» **Task details**
Rewrite every line, requests included, starting with the line that contains "Partners (281, 2400)" and going on through the line that contains "Dentist (50, 1361)". Multiply each coordinate in the answers by 1.8 and round to a whole number (halves go up), leaving all numbers in the requests unchanged.

(Data entries)
--- start ---

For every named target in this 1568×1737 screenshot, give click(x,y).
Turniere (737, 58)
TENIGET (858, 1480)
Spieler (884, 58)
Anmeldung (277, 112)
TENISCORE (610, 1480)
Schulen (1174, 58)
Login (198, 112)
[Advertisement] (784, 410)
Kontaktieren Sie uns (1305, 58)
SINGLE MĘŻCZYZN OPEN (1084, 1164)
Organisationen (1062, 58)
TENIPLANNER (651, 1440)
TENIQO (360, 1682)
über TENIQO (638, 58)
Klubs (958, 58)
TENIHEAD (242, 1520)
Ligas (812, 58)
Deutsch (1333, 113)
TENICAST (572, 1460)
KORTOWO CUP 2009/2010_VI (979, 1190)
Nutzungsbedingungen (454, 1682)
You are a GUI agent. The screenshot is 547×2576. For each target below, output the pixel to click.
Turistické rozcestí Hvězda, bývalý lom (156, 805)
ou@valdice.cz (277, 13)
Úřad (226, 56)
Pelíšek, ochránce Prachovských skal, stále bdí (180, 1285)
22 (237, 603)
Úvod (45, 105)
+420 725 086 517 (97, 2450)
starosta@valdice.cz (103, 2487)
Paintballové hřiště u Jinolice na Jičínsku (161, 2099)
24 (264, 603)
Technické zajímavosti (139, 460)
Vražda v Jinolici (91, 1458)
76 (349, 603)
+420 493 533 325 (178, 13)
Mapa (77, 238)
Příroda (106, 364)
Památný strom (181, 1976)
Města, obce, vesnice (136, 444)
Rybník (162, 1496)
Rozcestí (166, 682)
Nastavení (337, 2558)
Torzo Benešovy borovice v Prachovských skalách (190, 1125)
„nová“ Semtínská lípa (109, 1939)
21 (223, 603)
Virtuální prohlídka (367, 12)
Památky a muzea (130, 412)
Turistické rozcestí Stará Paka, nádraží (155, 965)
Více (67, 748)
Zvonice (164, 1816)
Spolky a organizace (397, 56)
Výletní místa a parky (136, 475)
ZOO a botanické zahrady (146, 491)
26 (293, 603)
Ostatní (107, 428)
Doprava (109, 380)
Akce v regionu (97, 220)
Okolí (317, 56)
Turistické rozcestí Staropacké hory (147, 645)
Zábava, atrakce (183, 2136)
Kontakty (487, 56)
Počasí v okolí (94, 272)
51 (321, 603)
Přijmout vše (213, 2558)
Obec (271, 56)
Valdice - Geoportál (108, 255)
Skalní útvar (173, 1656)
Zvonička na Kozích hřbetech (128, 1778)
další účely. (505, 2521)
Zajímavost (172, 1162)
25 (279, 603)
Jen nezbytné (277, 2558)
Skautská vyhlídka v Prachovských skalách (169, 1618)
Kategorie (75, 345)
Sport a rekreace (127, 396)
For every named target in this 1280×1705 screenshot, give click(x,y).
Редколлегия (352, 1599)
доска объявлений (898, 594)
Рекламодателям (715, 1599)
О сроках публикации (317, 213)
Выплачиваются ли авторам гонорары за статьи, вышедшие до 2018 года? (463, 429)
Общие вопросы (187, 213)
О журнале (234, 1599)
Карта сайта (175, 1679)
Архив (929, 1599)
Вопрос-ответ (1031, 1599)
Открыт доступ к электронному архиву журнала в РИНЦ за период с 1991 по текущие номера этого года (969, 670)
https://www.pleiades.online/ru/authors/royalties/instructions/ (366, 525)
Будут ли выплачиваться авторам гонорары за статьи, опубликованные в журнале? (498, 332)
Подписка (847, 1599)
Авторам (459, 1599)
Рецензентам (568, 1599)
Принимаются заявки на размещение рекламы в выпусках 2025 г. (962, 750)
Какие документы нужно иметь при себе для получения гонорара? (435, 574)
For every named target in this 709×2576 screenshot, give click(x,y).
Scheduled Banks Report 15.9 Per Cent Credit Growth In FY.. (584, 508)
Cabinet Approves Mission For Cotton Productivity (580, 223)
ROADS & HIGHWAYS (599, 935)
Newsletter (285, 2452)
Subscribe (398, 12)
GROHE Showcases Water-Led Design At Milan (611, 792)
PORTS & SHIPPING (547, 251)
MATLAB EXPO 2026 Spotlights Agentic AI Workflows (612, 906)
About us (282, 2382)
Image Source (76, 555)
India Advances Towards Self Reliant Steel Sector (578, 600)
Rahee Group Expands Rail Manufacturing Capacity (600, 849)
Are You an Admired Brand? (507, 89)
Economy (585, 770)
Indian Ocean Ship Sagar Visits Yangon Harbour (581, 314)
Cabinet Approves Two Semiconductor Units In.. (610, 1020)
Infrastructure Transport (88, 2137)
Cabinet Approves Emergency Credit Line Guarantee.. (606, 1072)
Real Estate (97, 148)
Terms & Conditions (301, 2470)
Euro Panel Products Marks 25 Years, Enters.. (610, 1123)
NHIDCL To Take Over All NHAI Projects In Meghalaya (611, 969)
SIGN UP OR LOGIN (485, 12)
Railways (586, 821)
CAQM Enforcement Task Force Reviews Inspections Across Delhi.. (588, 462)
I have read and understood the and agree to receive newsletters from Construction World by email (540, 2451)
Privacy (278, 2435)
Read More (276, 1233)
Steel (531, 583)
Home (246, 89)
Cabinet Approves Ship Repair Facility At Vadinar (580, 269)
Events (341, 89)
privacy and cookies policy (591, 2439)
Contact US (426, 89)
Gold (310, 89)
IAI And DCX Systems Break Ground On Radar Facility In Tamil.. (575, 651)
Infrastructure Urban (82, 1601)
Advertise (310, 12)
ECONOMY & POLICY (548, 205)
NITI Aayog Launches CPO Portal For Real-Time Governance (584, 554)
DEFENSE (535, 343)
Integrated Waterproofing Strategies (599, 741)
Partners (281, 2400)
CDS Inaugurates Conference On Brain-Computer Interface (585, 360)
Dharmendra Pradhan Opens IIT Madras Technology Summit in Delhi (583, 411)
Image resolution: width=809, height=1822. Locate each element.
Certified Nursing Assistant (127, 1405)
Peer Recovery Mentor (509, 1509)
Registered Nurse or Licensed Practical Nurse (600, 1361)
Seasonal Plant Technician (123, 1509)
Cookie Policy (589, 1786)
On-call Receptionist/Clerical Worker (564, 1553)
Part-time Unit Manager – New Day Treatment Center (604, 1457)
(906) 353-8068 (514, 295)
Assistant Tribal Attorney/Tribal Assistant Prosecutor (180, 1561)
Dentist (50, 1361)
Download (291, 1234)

--- end ---

» **Complete output**
Partners (506, 4320)
CDS Inaugurates Conference On Brain-Computer Interface (1053, 648)
Dharmendra Pradhan Opens IIT Madras Technology Summit in Delhi (1049, 740)
Image resolution: width=809, height=1822. Locate each element.
Certified Nursing Assistant (229, 2529)
Peer Recovery Mentor (916, 2716)
Registered Nurse or Licensed Practical Nurse (1080, 2450)
Seasonal Plant Technician (221, 2716)
Cookie Policy (1060, 3215)
On-call Receptionist/Clerical Worker (1015, 2795)
Part-time Unit Manager – New Day Treatment Center (1087, 2623)
(906) 353-8068 (925, 531)
Assistant Tribal Attorney/Tribal Assistant Prosecutor (324, 2810)
Dentist (90, 2450)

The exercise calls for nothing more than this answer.